The study looked at equity hedge funds’ performance between 1999 and 2014, inferring the political beliefs of managers from their political donations. From December 2008 to September 2009 funds identified as run by Democrat managers beat those run by Republicans by 72bp per month, an unusually large margin over an otherwise unrepeated period. The outperformance amounts to a relative underperformance of nearly US$14bn, according to an estimate in the study.
“We showed that partisan affiliation is an important bias in the financial industry, which was not considered during the financial crisis and recovery.
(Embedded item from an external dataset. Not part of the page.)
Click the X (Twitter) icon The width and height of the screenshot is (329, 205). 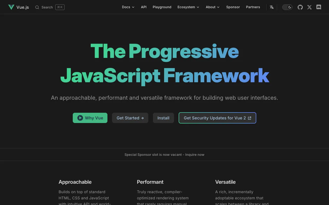coord(309,7)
The difference in performance by hedge fund managers is an indication of the extent to which ideology can affect the processing of information and whose effects become salient during abnormal situations,” authors Marian Moszoro of the University of California, Berkeley and Harvard University and Michael Bykhovsky of the Center for Open Economics write in the study.
The authors theorize, but do not demonstrate, that managers fell victim to cognitive biases, selectively over-weighting information that confirmed their pre-existing beliefs while tending to discount information that would conflict.
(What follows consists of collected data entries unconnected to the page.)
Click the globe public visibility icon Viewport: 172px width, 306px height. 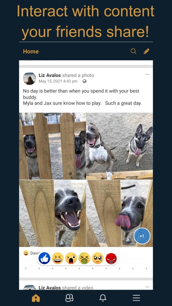click(x=84, y=81)
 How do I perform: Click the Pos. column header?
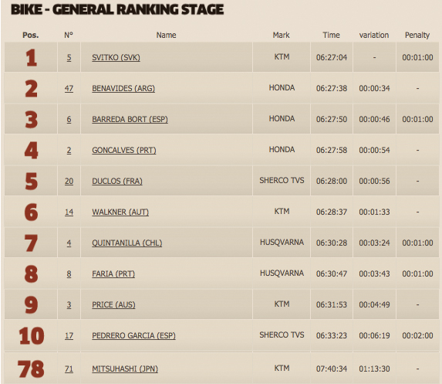pos(30,35)
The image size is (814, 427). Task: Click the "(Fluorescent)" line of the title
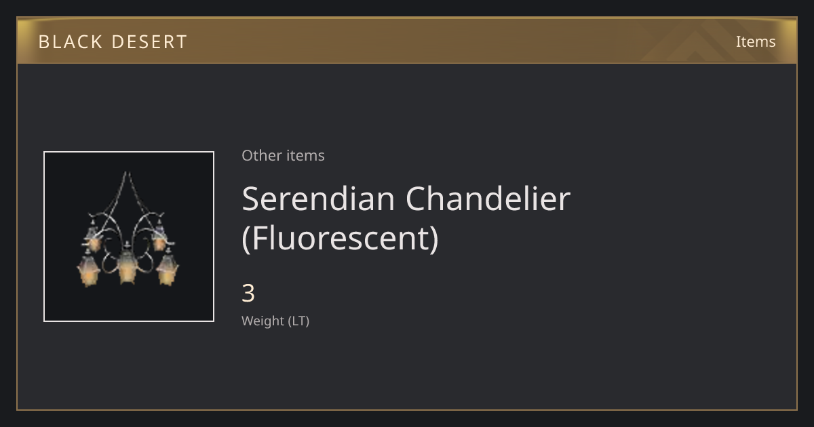(341, 239)
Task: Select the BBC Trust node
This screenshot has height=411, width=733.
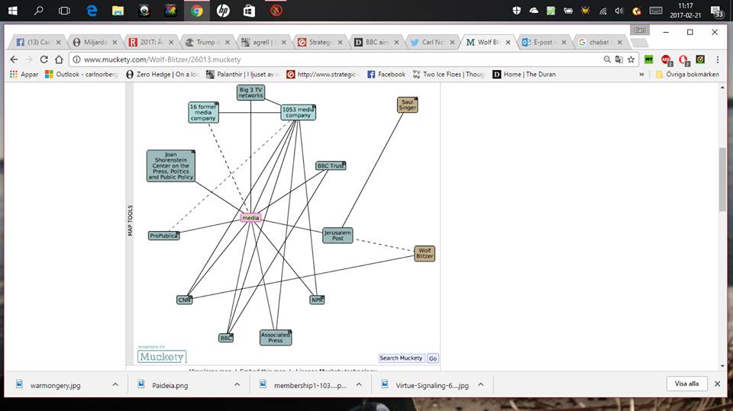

“Right-wing media highlighted the risks of hyperinflation and bankruptcy after Obama’s election and during his first months in office; Republicans overweighted the risk of collapse,” according to the study.
This has both the ring of truth and the feeling of being slightly over-egged. At the time there was a definite political divide about the impact of government debt-financed spending and loose monetary policy. Those sympathetic to the Democrats generally saw these policies as likely to pay off, while Republicans emphasized the risks, not just as policies, but in terms of their impact on financial markets. There were, however, many investors who found fault with the policies for less clearly partisan reasons.
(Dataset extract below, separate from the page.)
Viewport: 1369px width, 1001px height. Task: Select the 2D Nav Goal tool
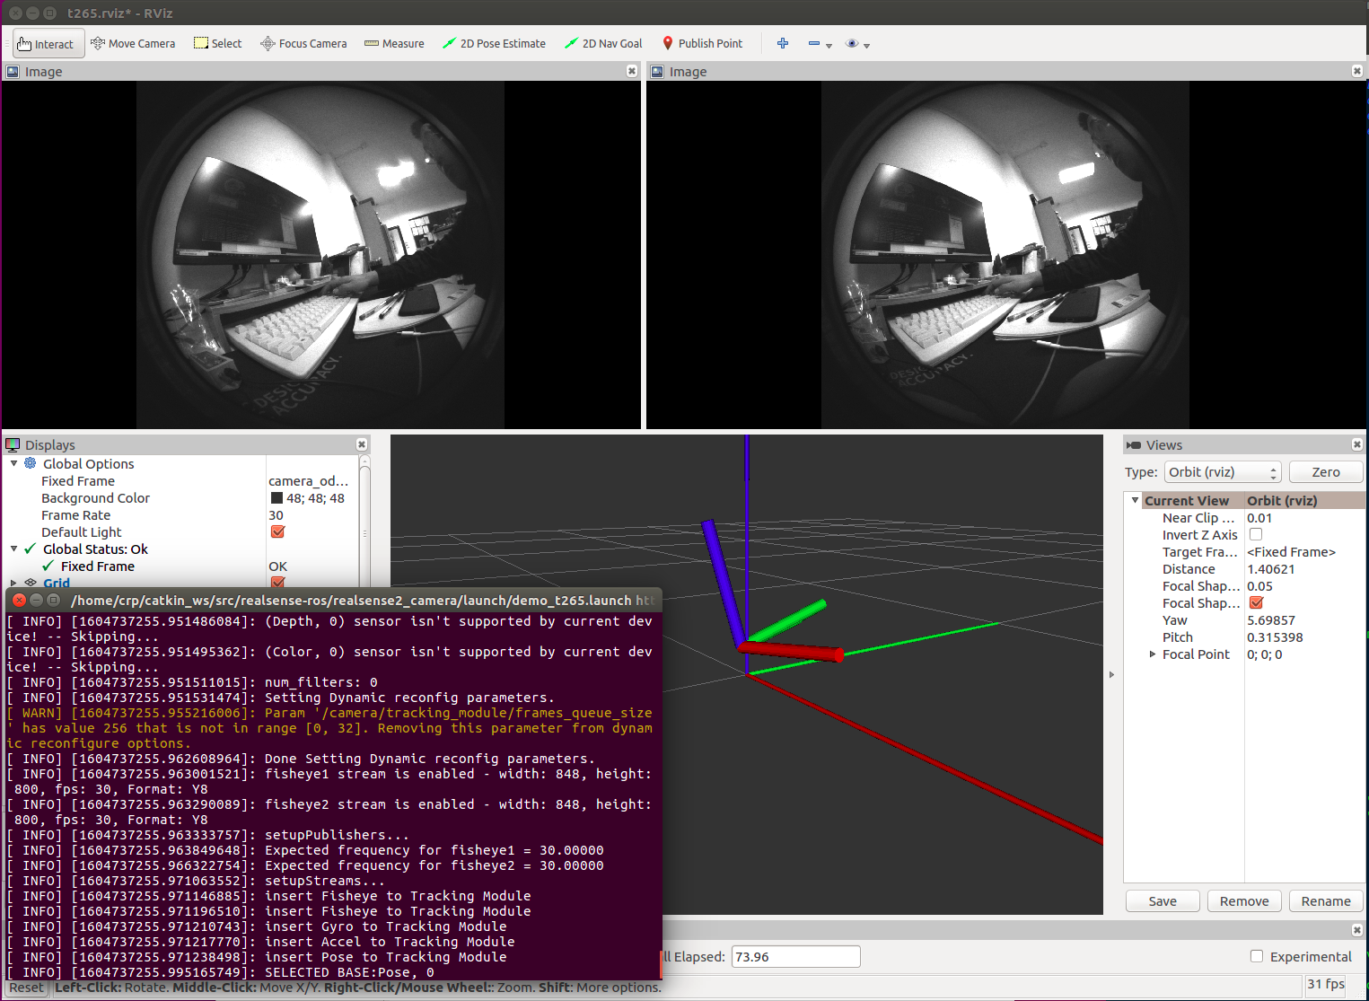click(602, 43)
Bush derangement syndrome?
Of interest is that the study also covers the second Bush administration, when feelings about policy and personalities also ran high. There was no similar period of under- or out-performance at any other time during the study. Perhaps the difference is that the focus during George W. Bush’s time was far more on the impact of foreign policy and less on monetary or fiscal policy.
It is also possible, and again, impossible to prove, that the outperformance by Democrats was the result of a strong rally coinciding with politically motivated over-confidence during the very sharp recovery in stocks in 2009. Note though that a substantial part of the period of beating Republican returns was during the very sharp and stomach-churning final sell-off in early 2009 before the market bottomed in March.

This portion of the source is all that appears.